Credit: flyDubai - The economics of tokens (HT: Marginal Revolution) Implications for understanding miles. Remember that American CEO Doug Parker thinks he wants his miles to be like bitcoin but that’s only because he doesn’t understand bitcoin, their issuer cannot simply devalue them and anyone can spend them anywhere that chooses to take them, the issuer doesn’t control whom can use them.
- The Economist notices moves by Air France KLM and British Airways to make their loyalty programs revenue-based not loyalty based.
- Wyoming is considering a tourism tax to promote tourism. I think they skipped econ 101. When you tax something you get less of it…
- I heard last week that Iraq is pushing for the U.S. to remove its NOTAM (Notice to Airmen) forbidding overflights of the country, so that they can generate overflight fees, to make privatizing their air traffic control organization more lucrative, in order to afford higher wages for air traffic controllers promised as a means of ending their ATC strike.
- Boeing sold 40 787-10s to Emirates to open the Dubai air show with a list value over $15 billion. Tell us again Delta how Emirates is bad for US jobs and we need protectionism?
- TSA is promoting video of their staffer running off with a bag after a lithium ion battery had exploded outside of security on Friday, causing the terminal to be evacuated and TSA even requiring flights which had pushed back to be offloaded in order to re-screen passengers. Despite passengers all already having been screened, and those screenings having little reliability.
“When you tax something you get less of it…” is not an Econ 101 concept. It’s not even an accurate concept. Taxing an activity may have a depressant effect on that activity, but it may also boost the activity if the revenues are reinvested and produce a positive return. That’s certainly Wyoming’s intent here. Whether or not they pull it off remains to be seen, but it’s lazy to look at the levy without considering how the revenue is spent as well.
And yet, Delta buys Airbus and Bombardier…
@Ben L this isn’t a detailed discussion, ceteris paribus it’s absolutely accurate Econ 101, it’s hypothetically imaginable that there’s very low hanging fruit where a small amount of revenue could be spent to generate huge tourism dollars. That doesn’t happen often in the real world.
Gary,
Check out this review, what do you think (about the review :)?

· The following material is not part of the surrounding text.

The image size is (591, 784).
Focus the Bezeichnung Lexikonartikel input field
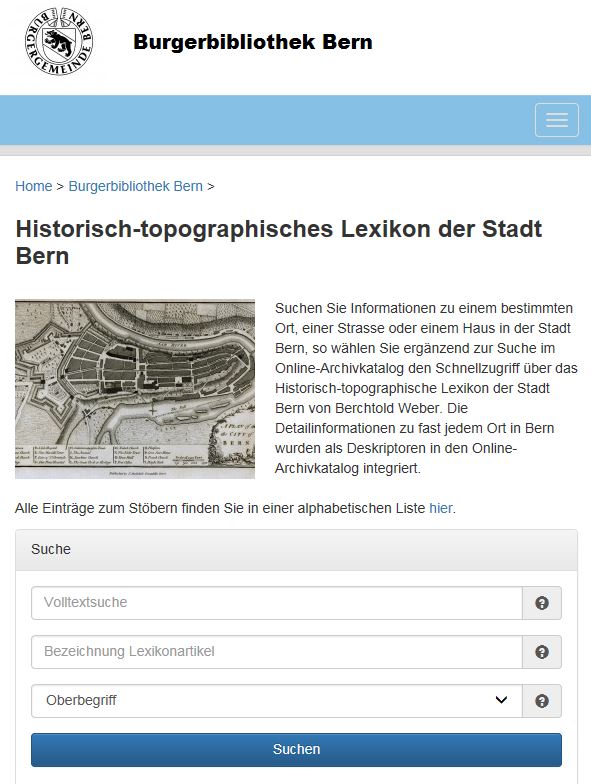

https://www.facebook.com/oleksandr.cheban/posts/10210518826382215
Andrew
My comment on the product is here:
http://viewfromthewing.com/2017/11/12/emirates-just-revealed-new-first-class-suites-theyll-flying-weeks/
Gary, sure, holding all other factors equal, a tax increase on tourism will decrease total tourism. But spending that tax revenue on marketing (as the article states) and expecting a positive return on investment isn’t a stretch, it’s the foundation of the entire marketing industry. Marketing for products is paid for by revenue generated by the sale of that product, which increases the cost of the product, just like this proposed tax. If marketing didn’t work it wouldn’t exist.